Faits et procédure. Par une déclaration du 2 février 2021, M. [E] a interjeté appel, devant la Cour d’appel de Paris, d’un jugement d’un Conseil de prud’hommes, notifié le 7 janvier 2021. Le 23 mars 2021, M. [E] a formé une seconde déclaration d’appel devant la Cour d’appel de Versailles, territorialement compétente. Par une ordonnance du 7 juin 2021, un Conseiller de la mise en état de la Cour d’appel de Paris a déclaré le premier appel irrecevable. Par une ordonnance du 4 avril 2022, qui a été déférée à la Cour d’appel, un Conseiller de la mise en état de la Cour d’appel de Versailles déclare, irrecevable, le second appel. M. [E] décide d’attaquer cette décision devant la Cour de cassation.
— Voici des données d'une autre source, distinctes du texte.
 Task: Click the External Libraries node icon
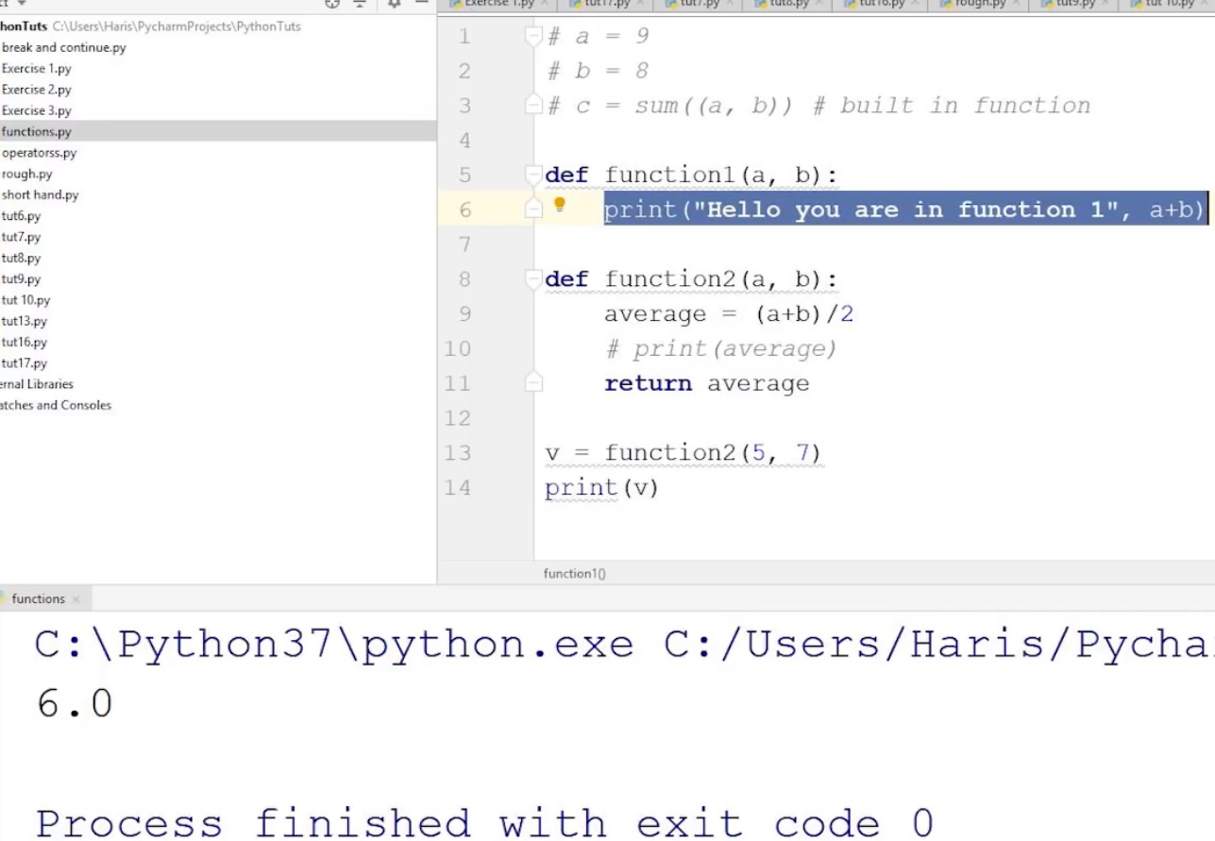4,384
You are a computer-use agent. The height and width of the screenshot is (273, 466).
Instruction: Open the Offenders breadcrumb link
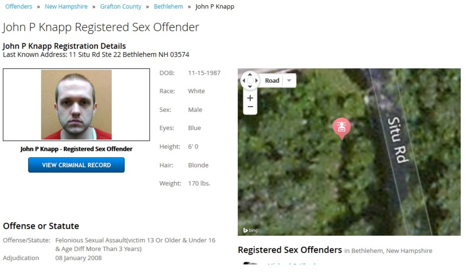point(19,7)
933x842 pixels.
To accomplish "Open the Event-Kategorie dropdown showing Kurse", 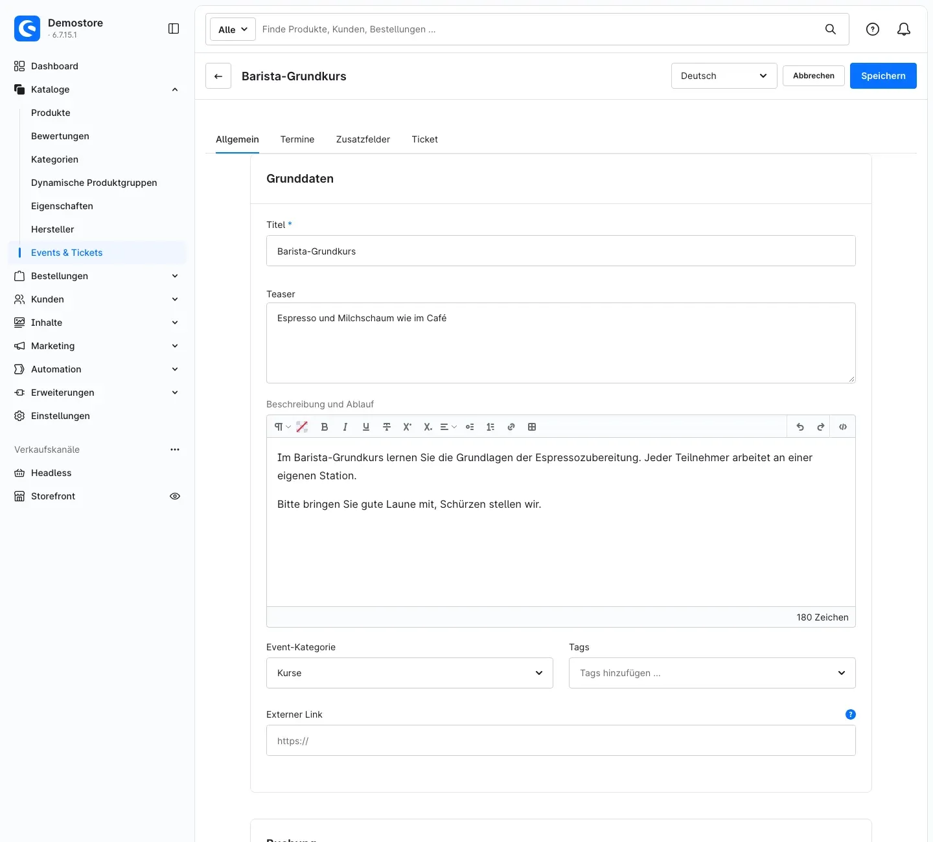I will pos(409,673).
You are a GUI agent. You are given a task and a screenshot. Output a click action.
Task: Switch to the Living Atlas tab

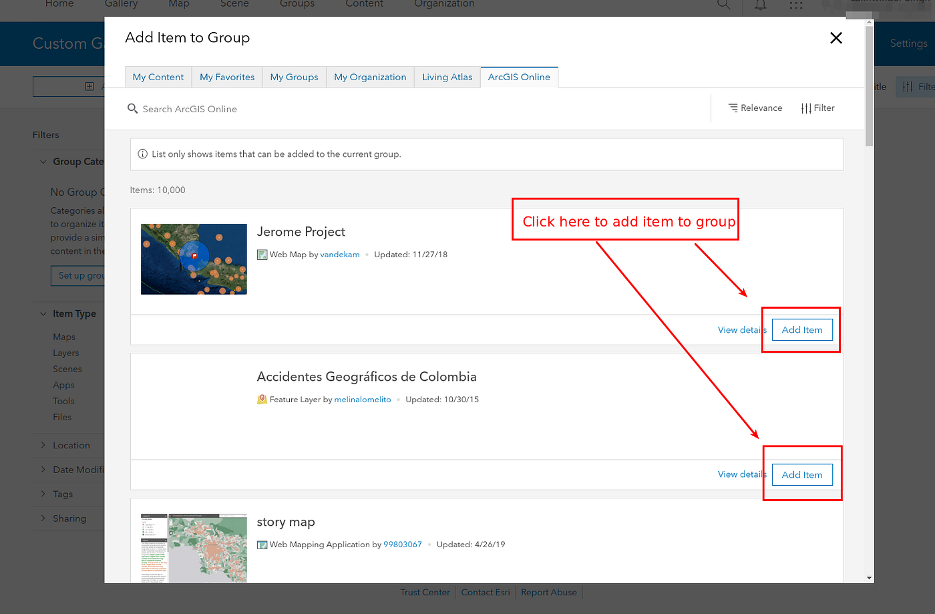[447, 77]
Pourvoi/Appel. S’agissant de l’argumentation de M. [E], le moyen annexé au présent arrêt, a été relevé d’office par la Cour de cassation, sur le fondement des articles 1015 N° Lexbase : L5802L8E et 620 N° Lexbase : L6779H79 du Code de procédure civile.
Solution. La Cour de cassation procède à un revirement de sa jurisprudence. Après avoir rappelé la lettre des articles L. 311-1 N° Lexbase : L7901HNX et R. 311-3 N° Lexbase : L6510IAD du Code de l’organisation judiciaire, la Cour retrace ses précédentes décisions. Depuis 2009 (Cass. civ. 2, 9 juillet 2009, n° 06-46.220 N° Lexbase : A7198EIG), la Cour considère que lorsqu’une Cour d’appel constate que l'appel d'un jugement a été formé devant une cour dans le ressort de laquelle n'est pas située la juridiction dont émane la décision attaquée, en déduit exactement que l'appel n'est pas recevable. Ensuite, la Cour rappelle le revirement de jurisprudence opérée par sa Chambre commerciale, sur la compétence de la Cour d’appel de Paris, pour statuer sur les décisions rendues dans les litiges relatifs à l’application de l’article L. 442-6 du Code de commerce N° Lexbase : L0496LQG. Auparavant la Chambre commerciale considérait que dans ce cadre-là, la saisine d’une Cour d’appel incompétente était sanctionnée par une fin de non-recevoir (Cass. com., 9 juillet 2009, n° 06-46.220). Désormais, la Chambre commerciale considère que cette situation relève d’une exception de compétence (Cass. com., 29 janvier 2025, n° 23-15.842 N° Lexbase : A38976S7). De ce fait, la deuxième Chambre civile se demande si la règle d'ordre public relative à la compétence territoriale d'une cour d'appel, prévue à l'article R. 311-3 du Code de l'organisation judiciaire, relève des exceptions d'incompétence ou des fins de non-recevoir. Elle considère que sa jurisprudence de 2009 est une source de complexité pour les praticiens et de restrictions de l’accès au juge d’appel. Désormais, la deuxième Chambre civile considère que la saisine d'une cour d'appel territorialement incompétente n'est pas sanctionnée par une fin de non-recevoir mais relève des exceptions d'incompétence régies par les articles 75 N° Lexbase : L1411LGD à 82-1 du Code de procédure civile. Selon la Cour, ce revirement de jurisprudence tend à favoriser l'accès au juge d'appel en assouplissant le régime des sanctions tout en poursuivant l'objectif d'une bonne administration de la justice.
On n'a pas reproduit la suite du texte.